TASKS TO PERFORM:
- a) Which siblings of Osama El-Baz does the text on Osama El-Baz name?
- b) From the text on Osama El-Baz, extract word for word the passage starting with "El-Baz was considered" and going on through "geologist Farouk El-Baz.".

SOURCE TEXT:
Political Advisor for the President
- In office 1981–1998
- President: Hosni Mubarak

Ambassador
- In office 1977–1981
- Prime Minister: Anwar Sadat
- Succeeded by: Ismail Fahmi

Personal details
- Born: 6 July 1931 Tokh Al Aqlam, El Senbellawein, Dakahlia Governorate, Egypt
- Died: 14 September 2013 (aged 82) Cairo, Egypt
- Education: Cairo University Harvard Law School

= Osama El-Baz =

Egyptian diplomat

Osama El-Baz (أسامة الباز) (6 July 1931 – 14 September 2013) was an Egyptian diplomat and a senior advisor to former President Hosni Mubarak.

==Career==
A graduate from Cairo University, he studied for six years in the United States, where he obtained his master's degree from Harvard Law School.

El-Baz later joined the Egyptian foreign service, and was made chef de cabinet with ambassadorial rank in 1977. When Ismail Fahmi resigned in 1977 to protest President Anwar El Sadat's visit to Jerusalem, El-Baz volunteered to help the president in planning his negotiations with Israel. He was sent to Israel where he negotiated the terms for the Egyptian President's visit. His colleague in those preparations was Boutros Boutros-Ghali, who later went on to become Secretary-General of the United Nations. El-Baz represented the Arab nationalist, while Boutros-Ghali was a cautious pro-Westerner.

Following Sadat's assassination in 1981, Egypt's new president Hosni Mubarak took El-Baz as an advisor, where he headed the Presidential Office for Political Affairs.

El-Baz was considered an éminence grise, and was more influential than most members of the Cabinet, especially in foreign-policy matters. He was sent on sensitive missions which would be inappropriate for the Foreign Minister to undertake.

According to Al-Ahram, he was sidelined during the last years of the Hosni Mubarak regime. El-Baz was even spotted during the 18-day Tahrir Square sit-in in January 2011, at the start of the Arab Spring.

Osama El-Baz is the late father of Egyptian industrialist, entrepreneur, and business executive Basil El-Baz, as well as a brother to famed NASA geologist Farouk El-Baz.

==Personal life==
Osama El-Baz has eight siblings, who are:
Mohammed El-Baz (the eldest), Isam El-Baz, Farouk El-Baz, Laila El-Baz, Soraya El-Baz, Safa El-Baz, Hazim El-Baz and Nabeel El-Baz (the youngest).

EXTRACTED INFORMATION:

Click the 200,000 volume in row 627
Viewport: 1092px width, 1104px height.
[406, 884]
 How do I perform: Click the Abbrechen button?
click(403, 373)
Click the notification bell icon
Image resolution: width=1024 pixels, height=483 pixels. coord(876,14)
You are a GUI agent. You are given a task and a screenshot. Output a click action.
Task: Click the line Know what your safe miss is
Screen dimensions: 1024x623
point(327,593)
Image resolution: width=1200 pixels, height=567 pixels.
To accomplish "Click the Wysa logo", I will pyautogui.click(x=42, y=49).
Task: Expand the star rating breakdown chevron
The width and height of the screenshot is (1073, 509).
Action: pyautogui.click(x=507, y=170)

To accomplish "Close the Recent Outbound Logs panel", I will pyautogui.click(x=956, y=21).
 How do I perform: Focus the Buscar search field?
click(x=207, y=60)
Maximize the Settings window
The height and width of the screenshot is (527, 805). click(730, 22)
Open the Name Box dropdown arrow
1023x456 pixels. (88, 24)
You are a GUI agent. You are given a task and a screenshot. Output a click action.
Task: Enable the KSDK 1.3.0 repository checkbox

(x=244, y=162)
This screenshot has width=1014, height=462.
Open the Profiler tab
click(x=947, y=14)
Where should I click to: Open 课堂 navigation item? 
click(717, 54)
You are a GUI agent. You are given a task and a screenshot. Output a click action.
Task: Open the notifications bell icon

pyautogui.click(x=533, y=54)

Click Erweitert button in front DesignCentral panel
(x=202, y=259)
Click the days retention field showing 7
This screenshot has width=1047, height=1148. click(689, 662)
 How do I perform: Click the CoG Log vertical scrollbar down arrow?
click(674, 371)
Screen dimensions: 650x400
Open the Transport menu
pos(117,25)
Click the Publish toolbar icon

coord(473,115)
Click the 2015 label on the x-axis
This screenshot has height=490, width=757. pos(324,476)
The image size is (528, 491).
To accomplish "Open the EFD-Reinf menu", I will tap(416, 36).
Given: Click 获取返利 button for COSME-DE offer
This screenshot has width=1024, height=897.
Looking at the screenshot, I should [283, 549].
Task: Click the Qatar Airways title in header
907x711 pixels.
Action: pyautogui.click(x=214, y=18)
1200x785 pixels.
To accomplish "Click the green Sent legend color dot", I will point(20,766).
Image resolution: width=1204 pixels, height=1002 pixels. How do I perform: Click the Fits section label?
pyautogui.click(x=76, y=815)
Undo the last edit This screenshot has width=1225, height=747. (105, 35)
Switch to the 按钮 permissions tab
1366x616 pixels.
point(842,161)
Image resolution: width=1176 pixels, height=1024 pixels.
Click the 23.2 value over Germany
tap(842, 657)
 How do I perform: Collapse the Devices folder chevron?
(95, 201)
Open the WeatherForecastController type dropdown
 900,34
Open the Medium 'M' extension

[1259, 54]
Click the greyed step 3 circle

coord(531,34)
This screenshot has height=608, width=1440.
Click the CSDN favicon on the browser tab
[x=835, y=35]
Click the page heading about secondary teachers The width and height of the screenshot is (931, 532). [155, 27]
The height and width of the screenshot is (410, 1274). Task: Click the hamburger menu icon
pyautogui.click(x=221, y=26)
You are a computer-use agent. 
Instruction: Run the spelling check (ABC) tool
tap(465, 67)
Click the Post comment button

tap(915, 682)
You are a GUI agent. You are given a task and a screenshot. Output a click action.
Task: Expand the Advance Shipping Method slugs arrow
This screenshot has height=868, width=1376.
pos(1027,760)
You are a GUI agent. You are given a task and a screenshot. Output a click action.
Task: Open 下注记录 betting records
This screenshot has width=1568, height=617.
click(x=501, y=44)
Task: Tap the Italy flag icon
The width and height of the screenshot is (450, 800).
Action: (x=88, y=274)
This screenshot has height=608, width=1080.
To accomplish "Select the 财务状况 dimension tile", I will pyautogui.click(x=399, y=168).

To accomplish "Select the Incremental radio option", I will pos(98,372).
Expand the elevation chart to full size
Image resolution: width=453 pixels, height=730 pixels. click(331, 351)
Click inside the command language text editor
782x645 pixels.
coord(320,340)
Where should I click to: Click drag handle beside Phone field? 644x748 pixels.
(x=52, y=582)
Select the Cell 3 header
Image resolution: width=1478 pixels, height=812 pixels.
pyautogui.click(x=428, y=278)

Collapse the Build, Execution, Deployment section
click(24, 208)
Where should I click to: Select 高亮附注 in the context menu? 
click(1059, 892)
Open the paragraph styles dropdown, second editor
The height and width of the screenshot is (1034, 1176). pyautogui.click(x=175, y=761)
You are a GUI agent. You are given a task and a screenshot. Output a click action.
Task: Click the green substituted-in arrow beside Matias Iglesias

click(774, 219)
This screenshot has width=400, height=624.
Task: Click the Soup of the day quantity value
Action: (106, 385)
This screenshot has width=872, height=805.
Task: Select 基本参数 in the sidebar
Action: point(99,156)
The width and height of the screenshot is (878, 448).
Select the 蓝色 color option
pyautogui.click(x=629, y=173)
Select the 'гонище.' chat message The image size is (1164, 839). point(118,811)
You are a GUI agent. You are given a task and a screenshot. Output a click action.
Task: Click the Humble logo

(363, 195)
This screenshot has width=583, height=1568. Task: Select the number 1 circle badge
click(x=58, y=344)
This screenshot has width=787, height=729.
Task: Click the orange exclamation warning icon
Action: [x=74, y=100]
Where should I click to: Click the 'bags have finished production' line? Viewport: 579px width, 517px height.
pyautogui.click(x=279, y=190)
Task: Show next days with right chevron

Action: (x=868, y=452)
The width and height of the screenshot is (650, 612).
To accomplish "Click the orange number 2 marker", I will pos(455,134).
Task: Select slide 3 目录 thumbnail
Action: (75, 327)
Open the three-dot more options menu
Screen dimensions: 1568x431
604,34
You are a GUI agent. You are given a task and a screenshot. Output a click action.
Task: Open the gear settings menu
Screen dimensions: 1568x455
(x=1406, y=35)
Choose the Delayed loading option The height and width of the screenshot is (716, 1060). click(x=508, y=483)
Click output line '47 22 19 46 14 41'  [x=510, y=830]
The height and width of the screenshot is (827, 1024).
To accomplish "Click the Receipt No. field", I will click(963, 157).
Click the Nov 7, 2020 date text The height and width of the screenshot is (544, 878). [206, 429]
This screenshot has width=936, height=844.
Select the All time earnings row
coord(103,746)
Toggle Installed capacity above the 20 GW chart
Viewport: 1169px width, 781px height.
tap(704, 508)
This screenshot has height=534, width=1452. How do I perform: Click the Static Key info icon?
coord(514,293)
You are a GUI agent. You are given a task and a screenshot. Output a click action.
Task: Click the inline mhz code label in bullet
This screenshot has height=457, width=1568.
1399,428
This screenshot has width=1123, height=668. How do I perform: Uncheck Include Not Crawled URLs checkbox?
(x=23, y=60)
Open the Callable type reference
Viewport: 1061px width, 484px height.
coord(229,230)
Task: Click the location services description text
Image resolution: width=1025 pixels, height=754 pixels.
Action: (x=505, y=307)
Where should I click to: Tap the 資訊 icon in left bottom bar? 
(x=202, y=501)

SOLVED TASKS:
- a) Mohammed El-Baz, Isam El-Baz, Farouk El-Baz, Laila El-Baz, Soraya El-Baz, Safa El-Baz, Hazim El-Baz, Nabeel El-Baz

- b)
El-Baz was considered an éminence grise, and was more influential than most members of the Cabinet, especially in foreign-policy matters. He was sent on sensitive missions which would be inappropriate for the Foreign Minister to undertake.

According to Al-Ahram, he was sidelined during the last years of the Hosni Mubarak regime. El-Baz was even spotted during the 18-day Tahrir Square sit-in in January 2011, at the start of the Arab Spring.

Osama El-Baz is the late father of Egyptian industrialist, entrepreneur, and business executive Basil El-Baz, as well as a brother to famed NASA geologist Farouk El-Baz.